Blog: www.lucienefelix.blogspot.com

Por maior que seja a patifaria, aquele que a comete escapa a toda e qualquer punição, desde que demonstre habilidade suficiente para escapar às malhas da lei penal.

Rudolf Von Ihering

 

Embora permeada por outras sublimidades da alma, nessa obra, o mote central é a Lei e a Justiça. Mais precisamente sobre a "a letra da lei", o que está escrito, objetivamente, e o sentimento de Justiça que subjaz e à qual deve estar amalgamada toda e qualquer decisão de Direito.

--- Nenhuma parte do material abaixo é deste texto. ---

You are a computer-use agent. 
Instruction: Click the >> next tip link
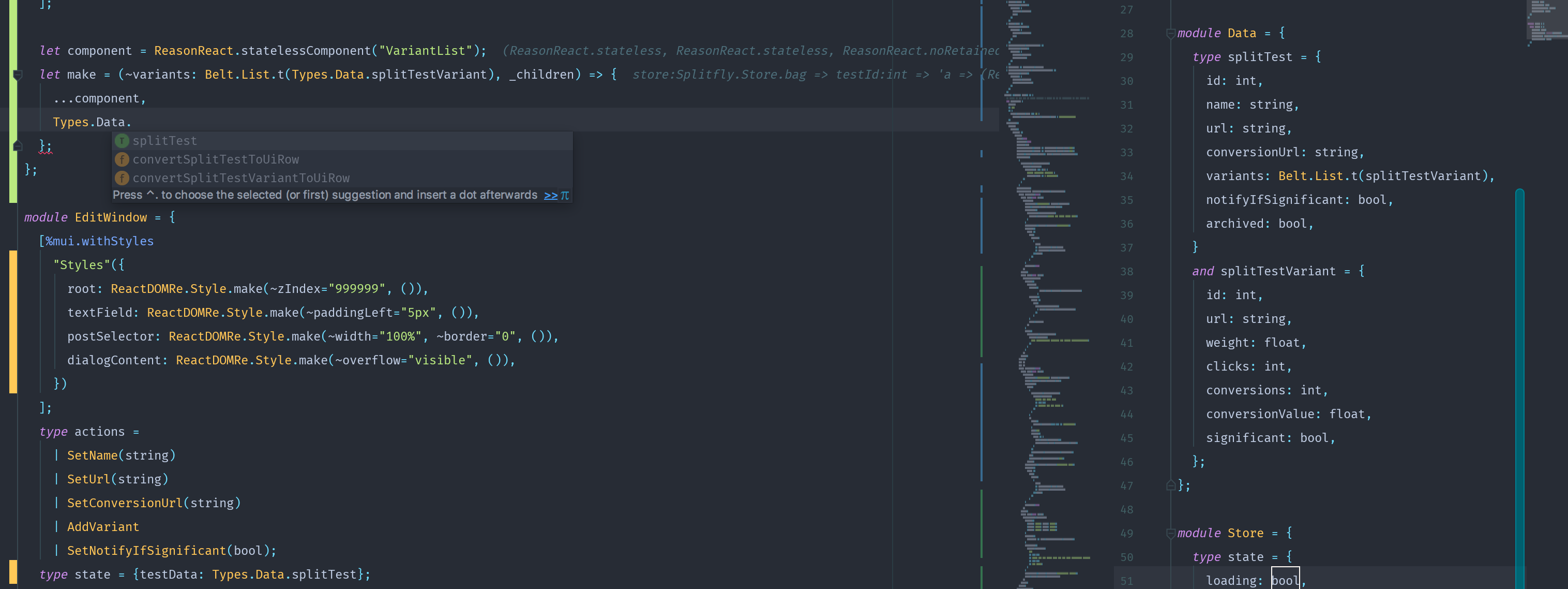tap(550, 195)
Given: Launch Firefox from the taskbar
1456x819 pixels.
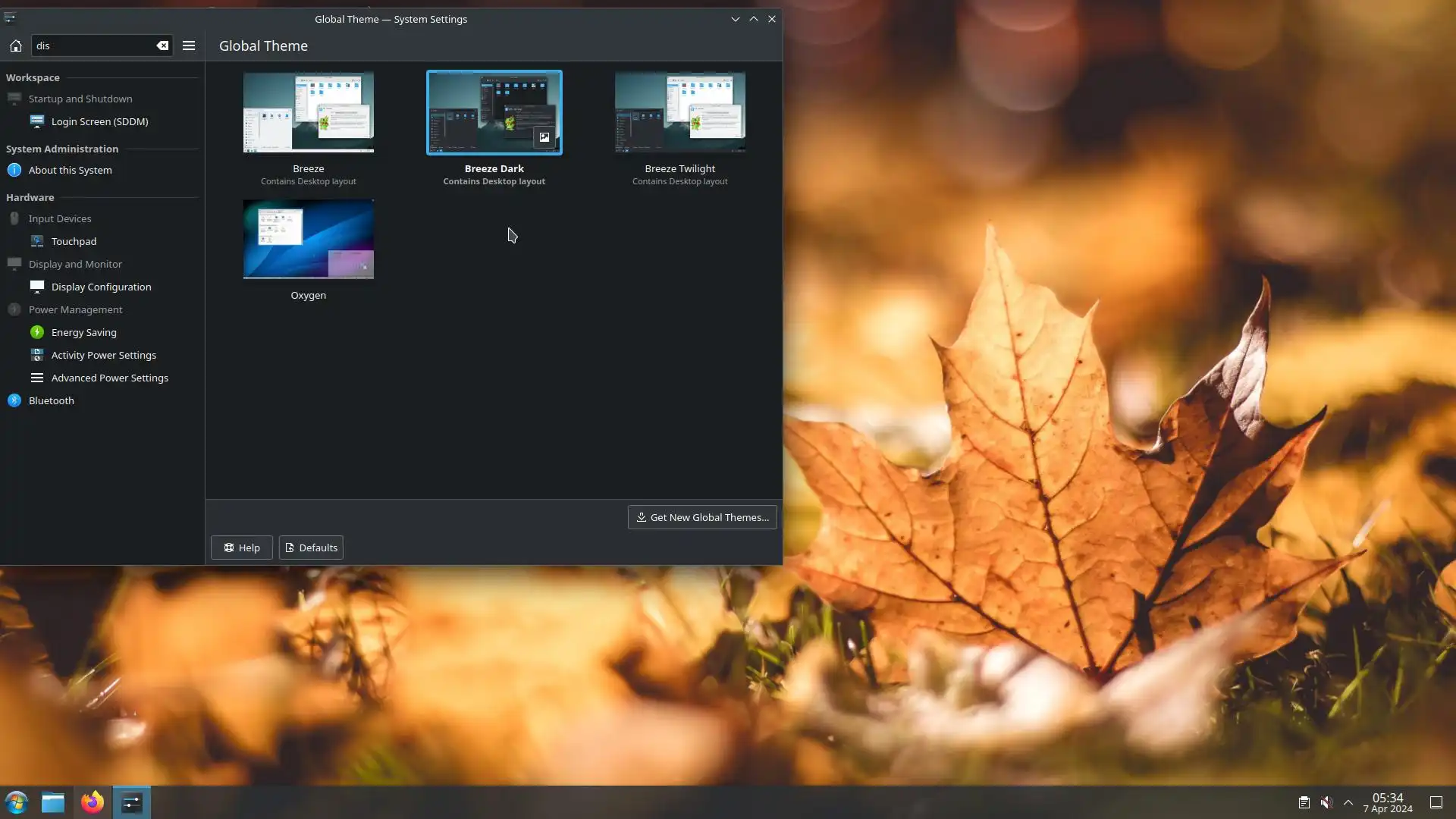Looking at the screenshot, I should click(x=93, y=802).
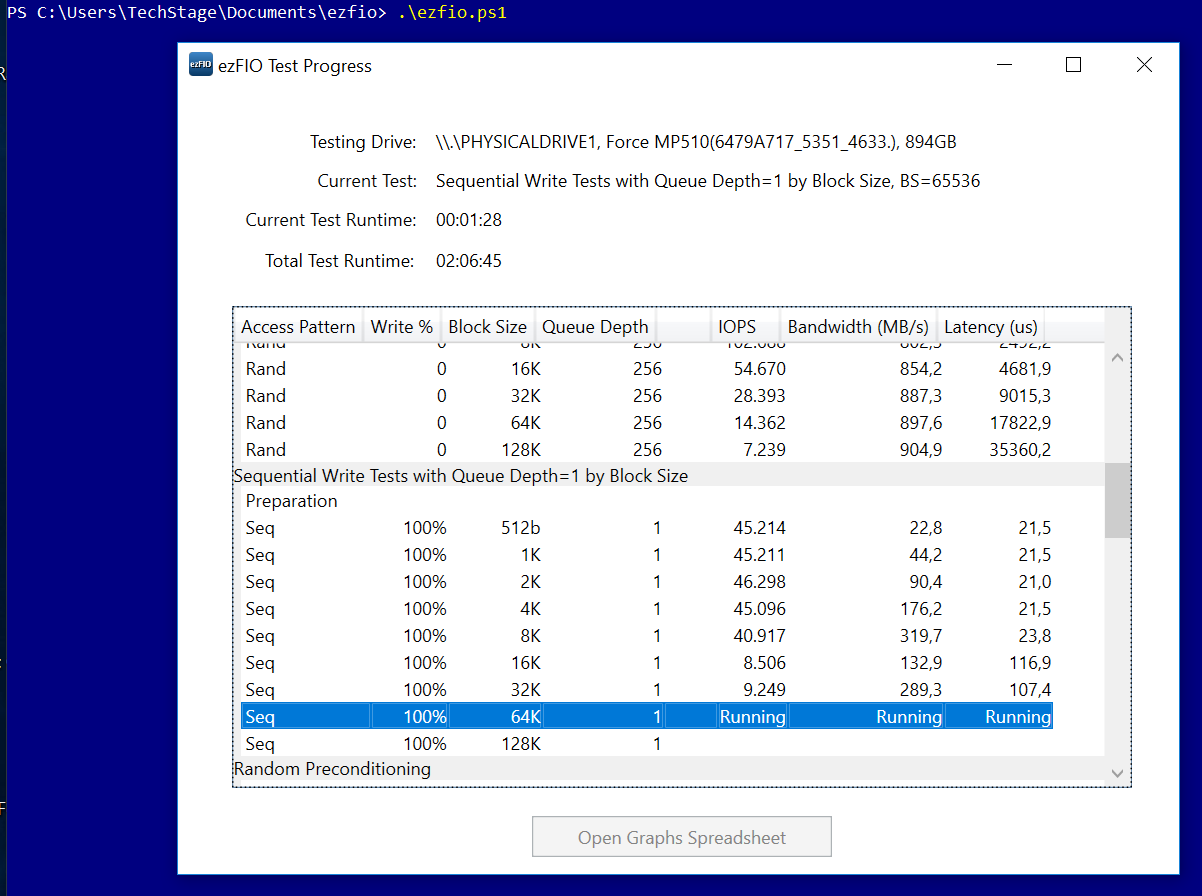This screenshot has width=1202, height=896.
Task: Select the Seq 512b write test row
Action: click(645, 528)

Na peça, um pai, preocupado com o futuro de sua linda e rica herdeira, a fim de assegurar o mais virtuoso consorte para sua filha, antes de morrer, lança mão de um ardil fantástico, como atesta a criada Nerissa: "Vosso pai foi sempre virtuoso, e as pessoas assim pias ao morrerem têm inspirações felizes".

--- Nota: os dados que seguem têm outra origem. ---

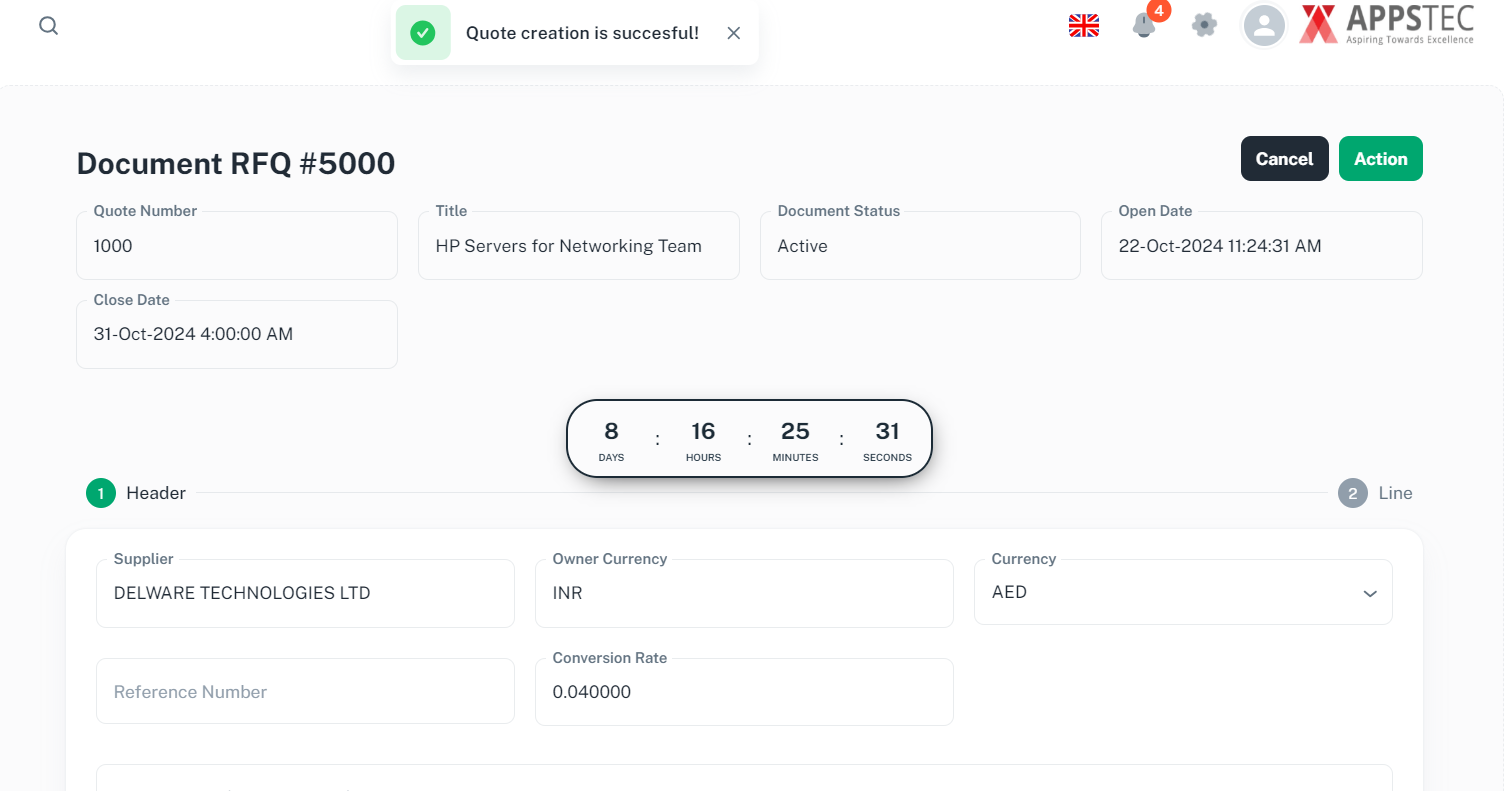The width and height of the screenshot is (1510, 791).
Task: Click the Supplier field
Action: tap(305, 593)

Alvoram-se nobres, de todos os cantos do mundo, dispostos a tentar a sorte de unir o destino ao da disputada donzela. A encantadora Pórcia, primeira heroína do autor a se destacar também por atributos intelectuais, resoluta confirma: "Ainda que eu chegue a ficar tão velha quanto Sibila, morrerei tão casta como Diana, no caso de não ser conquistada segundo as condições estipuladas por meu pai".

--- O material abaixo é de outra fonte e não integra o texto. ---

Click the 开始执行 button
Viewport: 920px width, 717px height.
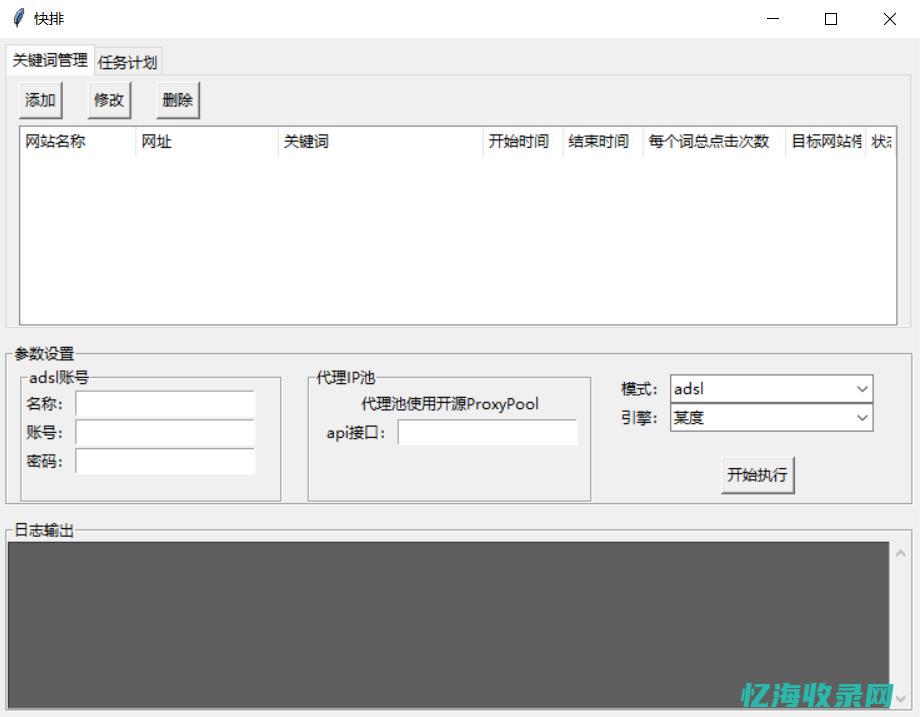coord(756,474)
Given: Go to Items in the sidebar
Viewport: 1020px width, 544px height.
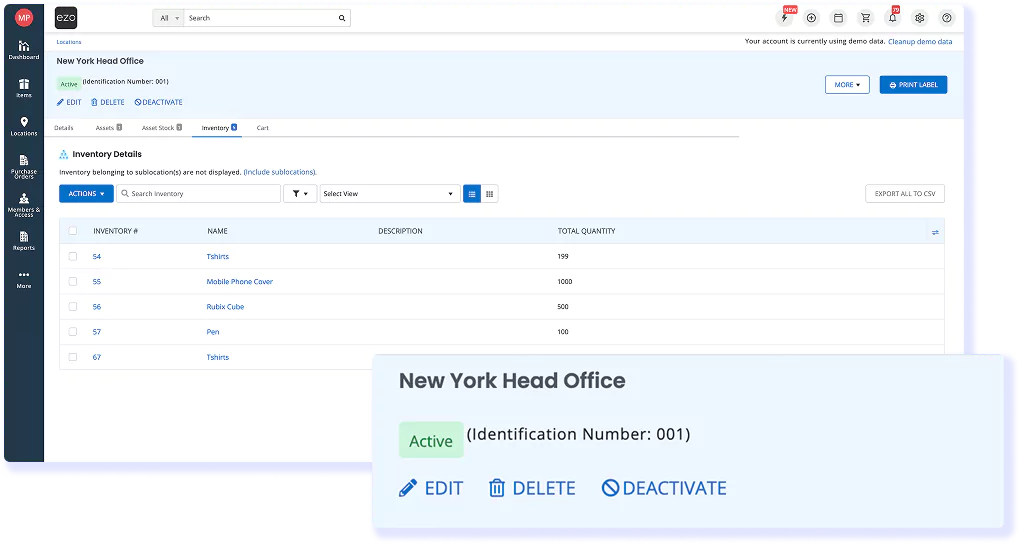Looking at the screenshot, I should click(24, 88).
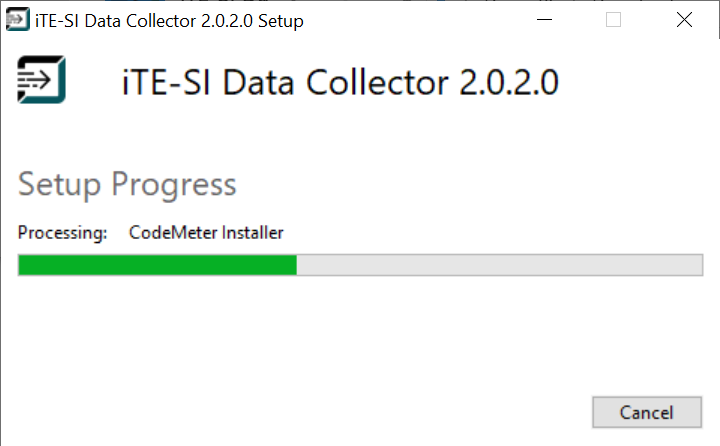
Task: Click the gray unfilled portion of progress bar
Action: [x=500, y=265]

Eis que essa mocinha, passando-se por eminente "consultor" jurídico, irá protagonizar uma das mais eloqüentes cenas de tribunal legada pela genialidade do famoso poeta inglês.

A fim de obter meios de pleitear a mão da moça, Bassânio, um rapaz agoniado por sustentar um estilo de vida acima de suas posses, se vê refém de problemas pecuniários e recorre ao bondoso coração de um amigo. Antônio se comove com o apelo do amigo, mas avisa que tudo o que tem está no mar e que, se Bassânio conseguir levantar crédito em seu nome, em Veneza, tudo estará resolvido.

Numa praça da pujante e próspera Veneza, o ansioso Bassânio encontra o judeu Shylock e firma contrato de empréstimo de Três mil ducados, por três meses e Antônio como fiador.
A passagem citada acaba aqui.